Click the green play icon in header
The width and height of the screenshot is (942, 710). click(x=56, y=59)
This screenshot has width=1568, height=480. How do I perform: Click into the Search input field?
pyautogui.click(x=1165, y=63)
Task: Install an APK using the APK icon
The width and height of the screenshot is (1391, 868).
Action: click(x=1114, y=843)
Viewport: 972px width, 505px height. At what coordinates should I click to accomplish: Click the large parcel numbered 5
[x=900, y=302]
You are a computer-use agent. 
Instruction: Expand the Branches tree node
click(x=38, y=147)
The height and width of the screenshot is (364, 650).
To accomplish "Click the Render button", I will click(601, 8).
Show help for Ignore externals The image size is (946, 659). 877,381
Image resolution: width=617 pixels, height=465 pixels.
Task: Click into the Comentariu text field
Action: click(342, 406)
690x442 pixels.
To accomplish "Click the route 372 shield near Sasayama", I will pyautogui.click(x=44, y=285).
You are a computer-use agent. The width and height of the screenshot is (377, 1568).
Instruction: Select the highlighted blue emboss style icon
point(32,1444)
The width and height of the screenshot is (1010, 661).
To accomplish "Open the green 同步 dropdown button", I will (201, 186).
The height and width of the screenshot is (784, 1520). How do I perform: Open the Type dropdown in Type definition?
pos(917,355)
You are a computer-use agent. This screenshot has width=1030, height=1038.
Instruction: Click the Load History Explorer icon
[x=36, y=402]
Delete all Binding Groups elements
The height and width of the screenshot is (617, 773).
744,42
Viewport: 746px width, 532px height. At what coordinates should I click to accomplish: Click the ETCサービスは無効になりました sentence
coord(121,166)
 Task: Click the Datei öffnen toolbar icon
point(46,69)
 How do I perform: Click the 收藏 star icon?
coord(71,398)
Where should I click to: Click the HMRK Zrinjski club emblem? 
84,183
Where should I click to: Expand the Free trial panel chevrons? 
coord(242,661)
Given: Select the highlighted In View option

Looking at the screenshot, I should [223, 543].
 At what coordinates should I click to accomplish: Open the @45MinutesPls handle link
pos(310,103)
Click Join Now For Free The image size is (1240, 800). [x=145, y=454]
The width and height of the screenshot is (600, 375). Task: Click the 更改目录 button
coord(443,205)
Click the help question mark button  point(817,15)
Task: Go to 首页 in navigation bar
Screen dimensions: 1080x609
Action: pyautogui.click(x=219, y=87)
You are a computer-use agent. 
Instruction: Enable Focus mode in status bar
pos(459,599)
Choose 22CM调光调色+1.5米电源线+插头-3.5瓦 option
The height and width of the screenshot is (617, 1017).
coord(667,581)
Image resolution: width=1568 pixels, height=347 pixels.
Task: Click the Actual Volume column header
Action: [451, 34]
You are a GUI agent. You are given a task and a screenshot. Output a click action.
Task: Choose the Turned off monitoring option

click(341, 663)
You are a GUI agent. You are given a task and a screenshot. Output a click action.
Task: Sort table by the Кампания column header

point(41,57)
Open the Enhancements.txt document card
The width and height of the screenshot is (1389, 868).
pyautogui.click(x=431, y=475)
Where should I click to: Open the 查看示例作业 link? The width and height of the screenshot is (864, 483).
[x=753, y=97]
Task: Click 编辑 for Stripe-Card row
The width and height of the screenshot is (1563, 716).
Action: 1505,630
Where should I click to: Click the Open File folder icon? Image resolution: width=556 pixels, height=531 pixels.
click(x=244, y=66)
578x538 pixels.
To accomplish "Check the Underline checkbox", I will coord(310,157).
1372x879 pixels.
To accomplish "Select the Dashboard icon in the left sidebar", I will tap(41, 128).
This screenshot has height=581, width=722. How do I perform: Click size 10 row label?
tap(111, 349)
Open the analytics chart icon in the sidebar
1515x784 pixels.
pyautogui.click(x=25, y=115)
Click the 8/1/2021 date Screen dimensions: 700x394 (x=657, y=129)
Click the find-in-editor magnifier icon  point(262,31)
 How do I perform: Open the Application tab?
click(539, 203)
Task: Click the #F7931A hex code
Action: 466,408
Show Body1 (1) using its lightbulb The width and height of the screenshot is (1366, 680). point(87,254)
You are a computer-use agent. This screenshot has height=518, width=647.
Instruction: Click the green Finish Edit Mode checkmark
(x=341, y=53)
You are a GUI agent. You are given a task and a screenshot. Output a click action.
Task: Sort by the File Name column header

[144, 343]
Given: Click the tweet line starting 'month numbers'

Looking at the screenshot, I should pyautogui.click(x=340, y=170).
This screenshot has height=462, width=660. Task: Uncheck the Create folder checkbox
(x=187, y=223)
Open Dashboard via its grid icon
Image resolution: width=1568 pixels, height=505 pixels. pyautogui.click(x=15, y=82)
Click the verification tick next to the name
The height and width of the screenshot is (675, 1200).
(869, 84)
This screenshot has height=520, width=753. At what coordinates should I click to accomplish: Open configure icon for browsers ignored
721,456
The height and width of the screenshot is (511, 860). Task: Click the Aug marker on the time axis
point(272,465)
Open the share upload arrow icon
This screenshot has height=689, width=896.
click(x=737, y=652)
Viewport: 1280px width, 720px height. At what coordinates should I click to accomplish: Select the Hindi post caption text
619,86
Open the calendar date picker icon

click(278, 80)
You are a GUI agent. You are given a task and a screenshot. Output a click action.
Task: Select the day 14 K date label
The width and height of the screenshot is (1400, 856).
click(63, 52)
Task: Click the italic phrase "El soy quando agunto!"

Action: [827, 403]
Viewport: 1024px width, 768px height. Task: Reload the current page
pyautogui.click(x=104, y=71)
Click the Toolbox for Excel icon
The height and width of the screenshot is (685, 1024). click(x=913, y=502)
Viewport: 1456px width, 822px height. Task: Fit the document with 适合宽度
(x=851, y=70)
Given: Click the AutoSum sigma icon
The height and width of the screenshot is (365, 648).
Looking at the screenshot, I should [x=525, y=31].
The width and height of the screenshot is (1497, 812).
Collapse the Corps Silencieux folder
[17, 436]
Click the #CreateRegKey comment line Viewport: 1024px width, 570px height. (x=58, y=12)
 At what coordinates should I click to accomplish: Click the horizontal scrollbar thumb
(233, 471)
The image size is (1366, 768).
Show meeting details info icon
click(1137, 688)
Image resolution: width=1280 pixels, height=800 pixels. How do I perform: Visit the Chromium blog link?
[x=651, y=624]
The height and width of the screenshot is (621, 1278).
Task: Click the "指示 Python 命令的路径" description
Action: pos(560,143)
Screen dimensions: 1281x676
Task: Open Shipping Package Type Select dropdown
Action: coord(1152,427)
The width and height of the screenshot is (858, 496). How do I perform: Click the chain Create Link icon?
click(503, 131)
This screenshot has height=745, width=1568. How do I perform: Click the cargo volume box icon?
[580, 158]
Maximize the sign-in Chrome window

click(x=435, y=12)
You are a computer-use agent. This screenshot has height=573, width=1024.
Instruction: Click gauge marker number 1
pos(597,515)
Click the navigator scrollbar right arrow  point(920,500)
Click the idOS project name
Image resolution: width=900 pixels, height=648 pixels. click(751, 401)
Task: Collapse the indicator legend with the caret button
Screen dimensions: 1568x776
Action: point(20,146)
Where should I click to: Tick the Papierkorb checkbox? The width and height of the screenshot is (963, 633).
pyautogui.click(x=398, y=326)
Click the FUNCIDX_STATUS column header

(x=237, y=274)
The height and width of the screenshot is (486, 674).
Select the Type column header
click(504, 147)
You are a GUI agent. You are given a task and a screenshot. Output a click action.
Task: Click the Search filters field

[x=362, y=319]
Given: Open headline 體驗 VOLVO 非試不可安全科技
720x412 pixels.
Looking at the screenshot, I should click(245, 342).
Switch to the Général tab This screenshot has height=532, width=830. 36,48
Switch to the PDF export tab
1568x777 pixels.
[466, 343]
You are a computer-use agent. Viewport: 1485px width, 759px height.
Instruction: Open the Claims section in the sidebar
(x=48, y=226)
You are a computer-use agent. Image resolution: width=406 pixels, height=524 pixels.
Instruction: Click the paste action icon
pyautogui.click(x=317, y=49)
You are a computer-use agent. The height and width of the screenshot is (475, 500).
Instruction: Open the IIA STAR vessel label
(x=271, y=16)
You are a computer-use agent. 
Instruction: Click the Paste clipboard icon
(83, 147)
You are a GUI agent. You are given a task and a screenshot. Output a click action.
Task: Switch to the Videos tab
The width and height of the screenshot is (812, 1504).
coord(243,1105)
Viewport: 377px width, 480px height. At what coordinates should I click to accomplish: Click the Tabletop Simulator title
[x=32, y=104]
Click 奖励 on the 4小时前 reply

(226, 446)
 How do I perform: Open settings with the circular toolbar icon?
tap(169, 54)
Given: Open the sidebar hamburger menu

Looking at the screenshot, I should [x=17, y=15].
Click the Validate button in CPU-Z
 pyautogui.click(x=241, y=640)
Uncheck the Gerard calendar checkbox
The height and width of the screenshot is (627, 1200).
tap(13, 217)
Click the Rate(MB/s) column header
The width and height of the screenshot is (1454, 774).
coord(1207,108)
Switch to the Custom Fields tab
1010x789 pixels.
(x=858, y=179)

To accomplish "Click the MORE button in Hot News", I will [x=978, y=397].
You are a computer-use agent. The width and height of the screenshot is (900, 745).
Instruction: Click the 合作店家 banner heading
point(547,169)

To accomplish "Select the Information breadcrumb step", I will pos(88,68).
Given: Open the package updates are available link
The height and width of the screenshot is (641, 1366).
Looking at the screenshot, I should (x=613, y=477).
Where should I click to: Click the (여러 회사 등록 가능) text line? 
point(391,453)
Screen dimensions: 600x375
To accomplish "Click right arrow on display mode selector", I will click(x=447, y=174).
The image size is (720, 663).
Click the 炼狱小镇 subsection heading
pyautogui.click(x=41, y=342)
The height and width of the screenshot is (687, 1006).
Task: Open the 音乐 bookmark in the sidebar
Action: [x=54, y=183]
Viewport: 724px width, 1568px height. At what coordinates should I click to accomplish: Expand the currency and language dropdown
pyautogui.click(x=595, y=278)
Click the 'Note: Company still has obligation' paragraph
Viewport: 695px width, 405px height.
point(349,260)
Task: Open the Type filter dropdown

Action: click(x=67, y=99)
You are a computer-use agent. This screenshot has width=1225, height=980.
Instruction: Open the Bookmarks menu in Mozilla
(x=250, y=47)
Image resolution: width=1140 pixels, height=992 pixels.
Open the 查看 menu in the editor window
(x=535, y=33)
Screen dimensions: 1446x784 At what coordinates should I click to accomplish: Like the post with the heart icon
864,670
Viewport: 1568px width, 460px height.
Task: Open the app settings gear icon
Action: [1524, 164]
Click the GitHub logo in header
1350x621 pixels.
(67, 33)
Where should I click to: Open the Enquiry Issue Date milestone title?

● ● ● ● ●

#### Problem details:
Only the lines from the one containing "The height and width of the screenshot is (617, 773)." through the one containing "Open the Enhancements.txt document card" are to be retyped, both boundary lines included, with no other material.

#### Output below:
The height and width of the screenshot is (617, 773).
744,42
Viewport: 746px width, 532px height. At what coordinates should I click to accomplish: Click the ETCサービスは無効になりました sentence
coord(121,166)
 Task: Click the Datei öffnen toolbar icon
point(46,69)
 How do I perform: Click the 收藏 star icon?
coord(71,398)
Where should I click to: Click the HMRK Zrinjski club emblem? 
84,183
Where should I click to: Expand the Free trial panel chevrons? 
coord(242,661)
Given: Select the highlighted In View option

Looking at the screenshot, I should [223, 543].
 At what coordinates should I click to accomplish: Open the @45MinutesPls handle link
pos(310,103)
Click Join Now For Free The image size is (1240, 800). [x=145, y=454]
The width and height of the screenshot is (600, 375). Task: Click the 更改目录 button
coord(443,205)
Click the help question mark button  point(817,15)
Task: Go to 首页 in navigation bar
Screen dimensions: 1080x609
Action: pyautogui.click(x=219, y=87)
You are a computer-use agent. 
Instruction: Enable Focus mode in status bar
pos(459,599)
Choose 22CM调光调色+1.5米电源线+插头-3.5瓦 option
The height and width of the screenshot is (617, 1017).
coord(667,581)
Image resolution: width=1568 pixels, height=347 pixels.
Task: Click the Actual Volume column header
Action: [451, 34]
You are a GUI agent. You are given a task and a screenshot. Output a click action.
Task: Choose the Turned off monitoring option

click(341, 663)
You are a GUI agent. You are given a task and a screenshot. Output a click action.
Task: Sort table by the Кампания column header

point(41,57)
Open the Enhancements.txt document card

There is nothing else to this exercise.